I'll work on getting it moved over today.


----------



## Wildthings (Jun 3, 2013)

Kevin you mentioned wax. What kind of wax and where can it be gotten in the Houston area?


----------



## Kevin (Jun 3, 2013)

I use anchorseal 2 (do not like the original formula) directly from the manufacturer - they have the best price with free shipping for 5 gallon buckets. I use the clear formula cannot tolerate the colored ones.


----------



## HomeBody (Jun 4, 2013)

5 gal. of anchorseal will seal a whole forest. A gal. will last you a long time if you're doing small time milling like me. Gary


----------



## Kevin (Jun 4, 2013)

When I mill regularly (like I am now doing) I will go through 5 gallons in 2 to 4 weeks depending on how much FBE I mill compared to other species. FBE has to be sealed on all surfaces though so it goes faster than for most sawyers. And you are correct it goes a long way. When I'm not milling much FBE a 5 gallon bucket will last me a couple of months or even 6 months if not milling much.


----------



## barry richardson (Jun 4, 2013)

Hey Zane, I have pretty good luck drying stuff in my shed here in AZ. Like Kevin said, allow room for air flow, seal the ends, and forget about it. Nature takes care of the rest. Don't know what your humidity is at your location, but here it runs very low, wood dries almost as fast in my garage as it would in a kiln.


----------



## LSCG (Jun 4, 2013)

barry richardson said:


> Hey Zane, I have pretty good luck drying stuff in my shed here in AZ. Like Kevin said, allow room for air flow, seal the ends, and forget about it.
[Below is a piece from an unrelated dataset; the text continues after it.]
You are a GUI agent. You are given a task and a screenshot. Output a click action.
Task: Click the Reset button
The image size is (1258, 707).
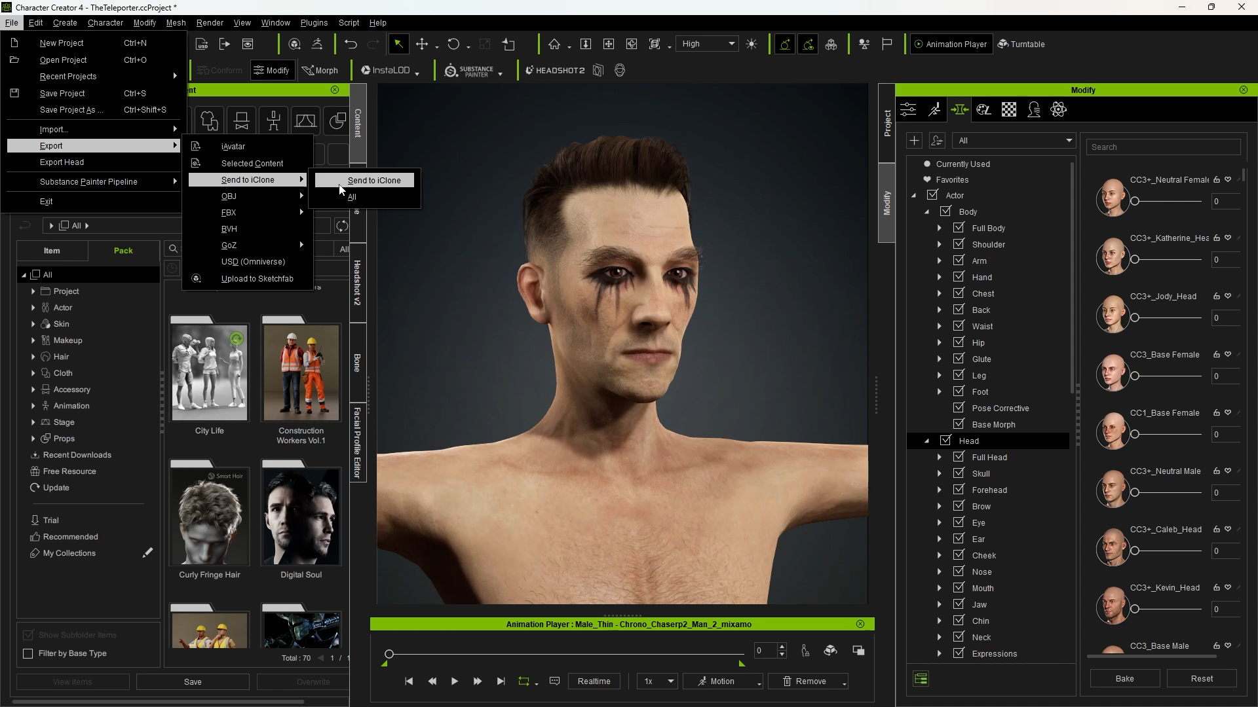coord(1201,678)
Nature takes care of the rest. Don't know what your humidity is at your location, but here it runs very low, wood dries almost as fast in my garage as it would in a kiln.



I was hoping I could use the heat to my advantage but I wasn't sure if it would dry out too fast and split, but if y'all have had good luck drying it that way then it should work for me too. 

at some point i'll have to build a little kiln, until then i'll just let the summer do the work for me.


----------



## Kevin (Jun 4, 2013)

Many high end furniture builders will not use kiln dried walnut. They say it lightens the color too much. It does lighten it, but I've kiln dried more walnut than anything else - and air dried more walnut second only to FBE, and while there is a noticeable difference naked, once finished it's not nearly as much of a difference, and really I prefer the somewhat lighter kiln dried walnut. In my book air dried or kiln dried, they are both beautiful and you can't go wrong. Those master craftsmen don't know nothin except how to build really cool stuff; but they don't have a good eye for walnut like hacks like me.


----------



## LSCG (Jun 4, 2013)

hey Kevin does FBE grow in Texas?


----------



## Sprung (Jun 4, 2013)

LSCG said:


> hey Kevin does FBE grow in Texas?



Kevin's got a magical forest of FBE! Whenever he posts pics of some of the wood he mills, everybody here starts drooling. The trees he cuts down and mills into lumber really is some beautiful, magical stuff! I'm really really hoping the next time he puts up a big sale of FBE here on WB my wife will let me buy a board or two.


----------



## JR Parks (Jun 7, 2013)

Wildthings said:


> Kevin you mentioned wax. What kind of wax and where can it be gotten in the Houston area?



Barry,
I mill small amounts of central texas wood and have very good luck with with titebond III glue on the end grain both for flat & bowl stock. Anchorseal is good, paraffin wax is good but messy but the glue is a good close at hand quick fix.


----------